Show that the total mechanical energy is always conserved in the case of a
freely falling body under gravity from a height 'h' by finding it when:
(i) The body is at the top.
(ii) The body has fallen a distance x.
(iii) The body has reached the ground. (air resistance neglected)
Answers
Given:
A freely falling body.
(i) The body is at the top.
(ii) The body has fallen a distance x.
(iii) The body has reached the ground. (air resistance neglected)
To find:
Show that the total mechanical energy is always conserved in the case of a freely falling body under gravity from a height 'h'
Solution:
Let us consider a body of mass m placed at A
We should neglect the effect of air resistance on the motion of body.
Velocity at point A = 0
At point A
Mechanical energy at Point A
Potential energy at A = E (pA) = mgh
Kinetic energy at A = E (kA) = 0
Total mechanical energy at A (Ea) = E (pa) + E (kA) = mgh + 0 = mgh ------ (A)
At point B
v2 = 2gh
Kinetic energy at B = E (kB) = 1/2 mv^2 = 1/2 m (2gh) = mgh
Potential energy at B = E (pB) = 0
Total mechanical energy at B= E (B) = E (kB) + E (pB) = mgh + 0 = mgh ----- (B)
At point C
When body moves from A to C, it covers distance 's'. and vc is velocity at C then from,
v^2 - u^2 = 2as
vc^2 - 0 = 2 gs
Kinetic energy at C = E (kC) = 1/2 mv^2 = 1/2 m (2gs) = mgs
Potential energy at C = E (pC) = mg (h - s)
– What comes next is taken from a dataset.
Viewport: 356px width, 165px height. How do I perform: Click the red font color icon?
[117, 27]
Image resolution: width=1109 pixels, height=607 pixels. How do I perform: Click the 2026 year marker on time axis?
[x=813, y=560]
Total mechanical energy at C = E (C) = E (pC) + E (kC) = mg (h-s) + mgs = mgh ------ (C)
From (A), (B) and (C) we have obtained,
E (A) = E (B) = E (C)
As the total mechanical energy was the same at all three points, this proves that the total mechanical energy of the body throughout the free fall is conserved.